While the use of pepper spray at point-blank range at UC Davis has drawn the most attention—and condemnation—pepper spray was also used in a protest at the CSU Board of Trustees meeting in Long Beach last week. Demonstrators, who were far more aggressive than those at Davis, were protesting fee hikes and shattered a glass door leading to the meeting room.

A logistical problem is that most universities and college campuses cannot be sealed off, and keeping out roving Occupy Wall Street demonstrators and their portable tents will be especially challenging.

Traditionally, California’s community colleges have been the sites of the least amount of activism, because many students attend part-time, are older, are working, and have families they must pay attention to. But this time the response may be more fervent because of the frustrations they feel in response to cancelled or oversubscribed classes, along with higher fees.

Yudof’s strong statement with its not so hidden unhappiness with how protests have been handled on some UC campuses reflects the tensions between the ideal of allowing “free speech” in the context of peaceful protest and the real prospect of semi-permanent encampments emerging on their campuses.

Whether he and other university leaders will be able to achieve a balance between the two will be a matter of intense interest at not only UC campuses, but also at CSU campuses and the community colleges as well.

In his statement, Yudof went out of his way to say his intention was not to “micromanage” campus police forces or campus chancellors. “They are the leaders of our campuses and have my full trust and confidence,” he said.

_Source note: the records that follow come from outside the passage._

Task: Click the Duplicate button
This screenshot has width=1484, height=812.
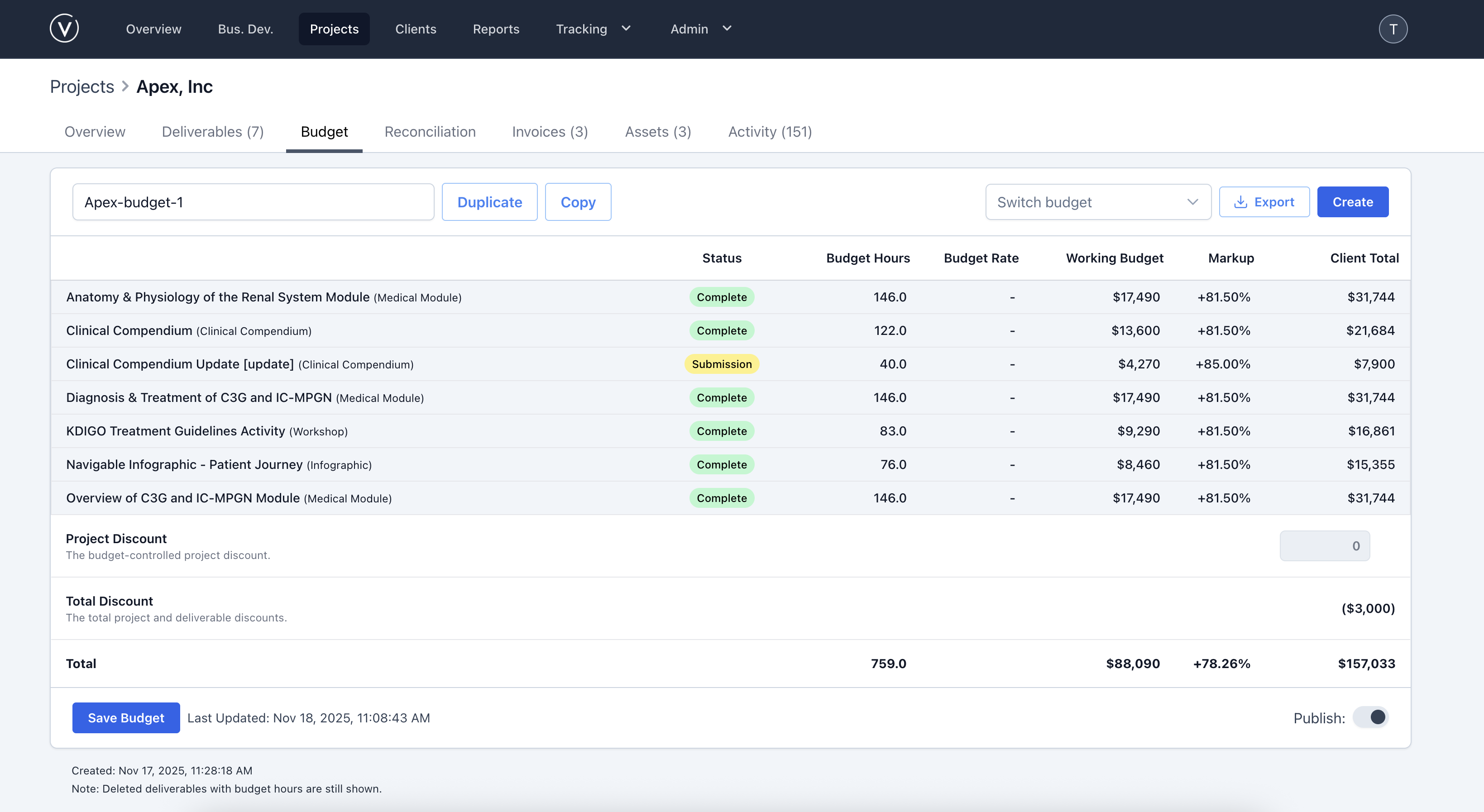Action: (489, 201)
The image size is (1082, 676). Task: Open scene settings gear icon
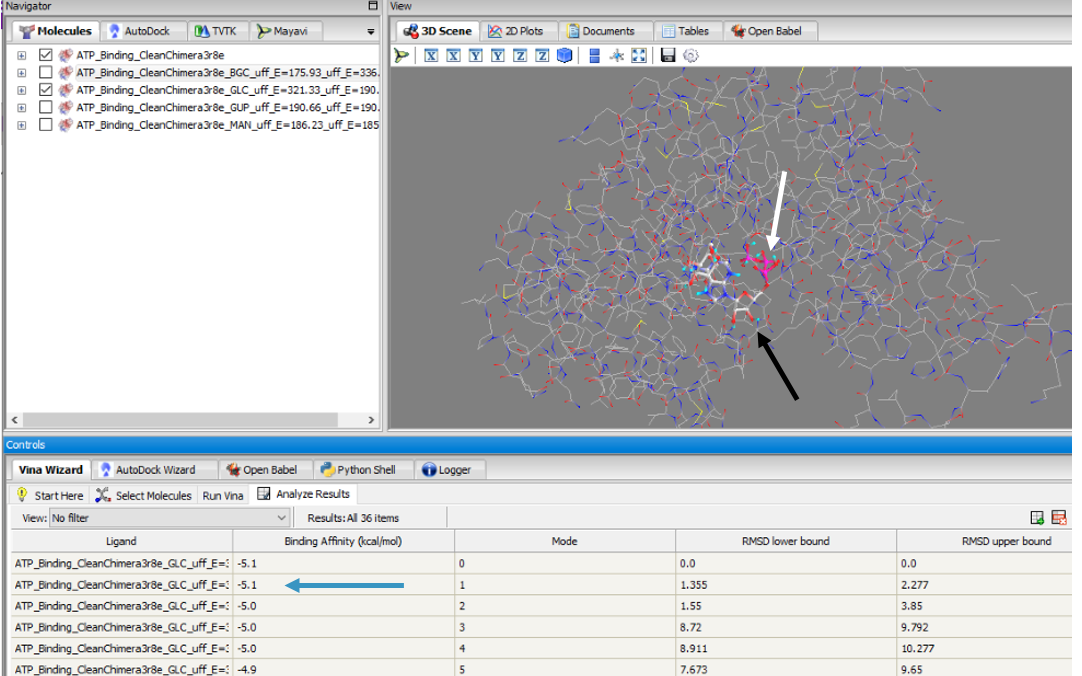(690, 56)
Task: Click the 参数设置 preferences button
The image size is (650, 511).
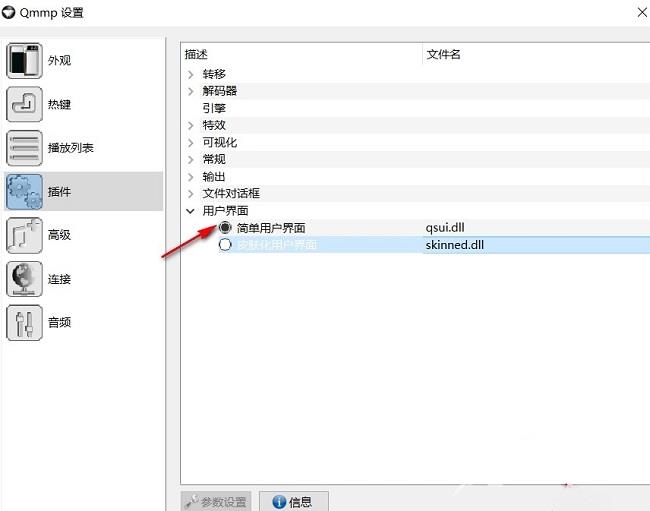Action: [x=216, y=502]
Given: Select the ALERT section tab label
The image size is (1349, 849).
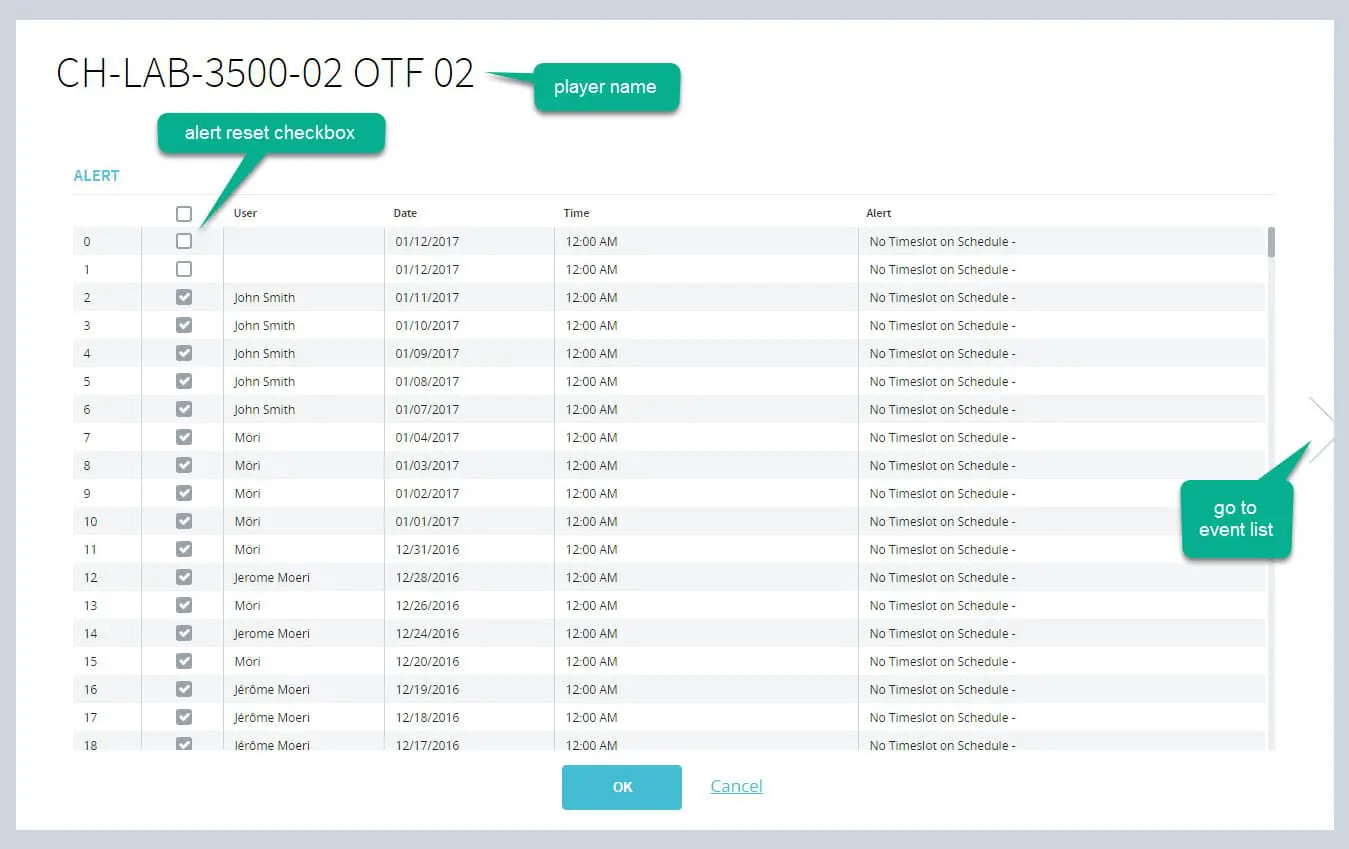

At the same time, he said, the “University of California…is a single university with 10 campuses, and the incidents in recent days cry out for a system-wide response…I intend to do everything in my power as president of this university to protect the rights of our students, faculty, and staff to engage in non-violent protest.”

Developing a unified response to campus protests will be far more challenging at CSU, with nearly two dozen campuses, and the community colleges, with over one hundred. That will be especially the case at community colleges because each has its own locally elected board of trustees, in addition to a statewide Board of Governors. In contrast, UC and CSU each has a single governing board appointed by the governor.

These events are playing out against the historical backdrop of the events of 1964 of which Yudof is no doubt well aware. One of Yudof’s predecessors, then UC President Clark Kerr, barred on-campus recruiting and solicitation of funds for off-campus groups on the Berkeley campus. These actions triggered the Free Speech Movement, which in turn helped usher in the transformative student protest movement of the 1960s. The events that roiled the Berkeley campus for years eventually led to Kerr’s firing in 1967 by the Board of Regents, at the urging of then-governor Ronald Reagan.

Yudof’s affirmation yesterday of “free speech” as being in the “DNA of the university” was a direct reference to the legacy of those turbulent days.

What sets this era of protest apart is that those in charge of higher education in California are themselves vehement critics of the budget cuts which students are now protesting. Kerr, the architect of the three tiered public higher education system in California, presided over a period of massive investment and growth in higher education. By contrast, today’s university leaders are trying to manage a precipitous disinvestment in public education at all levels in the state.